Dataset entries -

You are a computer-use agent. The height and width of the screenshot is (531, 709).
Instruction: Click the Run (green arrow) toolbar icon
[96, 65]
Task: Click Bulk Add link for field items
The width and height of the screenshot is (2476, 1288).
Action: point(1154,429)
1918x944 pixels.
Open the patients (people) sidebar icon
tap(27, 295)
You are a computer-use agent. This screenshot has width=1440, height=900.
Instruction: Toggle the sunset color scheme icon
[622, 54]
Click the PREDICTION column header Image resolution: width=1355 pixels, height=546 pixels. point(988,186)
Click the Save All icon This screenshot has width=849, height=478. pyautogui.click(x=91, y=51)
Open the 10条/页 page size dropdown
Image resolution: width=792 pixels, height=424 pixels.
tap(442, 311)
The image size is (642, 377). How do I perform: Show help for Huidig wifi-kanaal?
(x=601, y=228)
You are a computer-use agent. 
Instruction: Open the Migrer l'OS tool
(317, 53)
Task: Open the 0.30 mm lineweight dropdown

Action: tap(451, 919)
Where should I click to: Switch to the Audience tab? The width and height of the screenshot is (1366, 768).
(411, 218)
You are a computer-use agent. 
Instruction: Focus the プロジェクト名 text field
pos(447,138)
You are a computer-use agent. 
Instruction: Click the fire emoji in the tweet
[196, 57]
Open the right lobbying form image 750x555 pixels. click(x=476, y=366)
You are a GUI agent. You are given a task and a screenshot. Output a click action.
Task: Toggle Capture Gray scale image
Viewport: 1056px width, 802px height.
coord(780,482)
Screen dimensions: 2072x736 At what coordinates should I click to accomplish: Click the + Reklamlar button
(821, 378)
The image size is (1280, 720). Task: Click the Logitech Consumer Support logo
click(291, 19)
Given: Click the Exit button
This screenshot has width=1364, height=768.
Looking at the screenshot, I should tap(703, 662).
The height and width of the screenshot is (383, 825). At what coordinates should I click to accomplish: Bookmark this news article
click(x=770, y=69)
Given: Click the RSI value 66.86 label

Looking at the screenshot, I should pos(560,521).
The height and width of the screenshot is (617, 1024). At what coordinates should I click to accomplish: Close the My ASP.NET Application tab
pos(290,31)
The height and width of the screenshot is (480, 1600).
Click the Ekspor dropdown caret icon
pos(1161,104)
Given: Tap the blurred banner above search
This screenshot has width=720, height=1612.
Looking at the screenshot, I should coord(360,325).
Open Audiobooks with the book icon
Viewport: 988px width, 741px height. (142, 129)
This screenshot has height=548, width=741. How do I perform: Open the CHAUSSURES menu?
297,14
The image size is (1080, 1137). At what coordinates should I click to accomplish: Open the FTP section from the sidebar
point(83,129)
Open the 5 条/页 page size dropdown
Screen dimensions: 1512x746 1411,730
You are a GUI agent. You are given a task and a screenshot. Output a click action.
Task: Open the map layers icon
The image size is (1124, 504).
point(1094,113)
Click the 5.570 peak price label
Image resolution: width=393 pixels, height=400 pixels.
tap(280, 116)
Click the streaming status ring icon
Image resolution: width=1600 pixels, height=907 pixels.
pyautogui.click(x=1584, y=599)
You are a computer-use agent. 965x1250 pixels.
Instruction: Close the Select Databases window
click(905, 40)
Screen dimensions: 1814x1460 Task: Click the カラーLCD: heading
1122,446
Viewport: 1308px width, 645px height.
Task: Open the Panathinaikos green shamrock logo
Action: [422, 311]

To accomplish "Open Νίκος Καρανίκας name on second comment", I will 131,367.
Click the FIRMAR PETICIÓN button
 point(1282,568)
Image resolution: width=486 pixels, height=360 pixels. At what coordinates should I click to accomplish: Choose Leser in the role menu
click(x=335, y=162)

EXERCISE PROMPT -
Please type the entries above out again exactly.

SOLUTION TO THE PROBLEM -
You are a computer-use agent. The height and width of the screenshot is (531, 709).
Instruction: Click the Run (green arrow) toolbar icon
[96, 65]
Task: Click Bulk Add link for field items
The width and height of the screenshot is (2476, 1288).
Action: point(1154,429)
1918x944 pixels.
Open the patients (people) sidebar icon
tap(27, 295)
You are a computer-use agent. This screenshot has width=1440, height=900.
Instruction: Toggle the sunset color scheme icon
[622, 54]
Click the PREDICTION column header Image resolution: width=1355 pixels, height=546 pixels. point(988,186)
Click the Save All icon This screenshot has width=849, height=478. pyautogui.click(x=91, y=51)
Open the 10条/页 page size dropdown
Image resolution: width=792 pixels, height=424 pixels.
tap(442, 311)
The image size is (642, 377). How do I perform: Show help for Huidig wifi-kanaal?
(x=601, y=228)
You are a computer-use agent. 
Instruction: Open the Migrer l'OS tool
(317, 53)
Task: Open the 0.30 mm lineweight dropdown

Action: tap(451, 919)
Where should I click to: Switch to the Audience tab? The width and height of the screenshot is (1366, 768).
(411, 218)
You are a computer-use agent. 
Instruction: Focus the プロジェクト名 text field
pos(447,138)
You are a computer-use agent. 
Instruction: Click the fire emoji in the tweet
[196, 57]
Open the right lobbying form image 750x555 pixels. click(x=476, y=366)
You are a GUI agent. You are given a task and a screenshot. Output a click action.
Task: Toggle Capture Gray scale image
Viewport: 1056px width, 802px height.
coord(780,482)
Screen dimensions: 2072x736 At what coordinates should I click to accomplish: Click the + Reklamlar button
(821, 378)
The image size is (1280, 720). Task: Click the Logitech Consumer Support logo
click(291, 19)
Given: Click the Exit button
This screenshot has width=1364, height=768.
Looking at the screenshot, I should tap(703, 662).
The height and width of the screenshot is (383, 825). At what coordinates should I click to accomplish: Bookmark this news article
click(x=770, y=69)
Given: Click the RSI value 66.86 label

Looking at the screenshot, I should pos(560,521).
The height and width of the screenshot is (617, 1024). At what coordinates should I click to accomplish: Close the My ASP.NET Application tab
pos(290,31)
The height and width of the screenshot is (480, 1600).
Click the Ekspor dropdown caret icon
pos(1161,104)
Given: Tap the blurred banner above search
This screenshot has width=720, height=1612.
Looking at the screenshot, I should coord(360,325).
Open Audiobooks with the book icon
Viewport: 988px width, 741px height. (142, 129)
This screenshot has height=548, width=741. How do I perform: Open the CHAUSSURES menu?
297,14
The image size is (1080, 1137). At what coordinates should I click to accomplish: Open the FTP section from the sidebar
point(83,129)
Open the 5 条/页 page size dropdown
Screen dimensions: 1512x746 1411,730
You are a GUI agent. You are given a task and a screenshot. Output a click action.
Task: Open the map layers icon
The image size is (1124, 504).
point(1094,113)
Click the 5.570 peak price label
Image resolution: width=393 pixels, height=400 pixels.
tap(280, 116)
Click the streaming status ring icon
Image resolution: width=1600 pixels, height=907 pixels.
pyautogui.click(x=1584, y=599)
You are a computer-use agent. 965x1250 pixels.
Instruction: Close the Select Databases window
click(905, 40)
Screen dimensions: 1814x1460 Task: Click the カラーLCD: heading
1122,446
Viewport: 1308px width, 645px height.
Task: Open the Panathinaikos green shamrock logo
Action: [422, 311]

To accomplish "Open Νίκος Καρανίκας name on second comment", I will 131,367.
Click the FIRMAR PETICIÓN button
 point(1282,568)
Image resolution: width=486 pixels, height=360 pixels. At what coordinates should I click to accomplish: Choose Leser in the role menu
click(x=335, y=162)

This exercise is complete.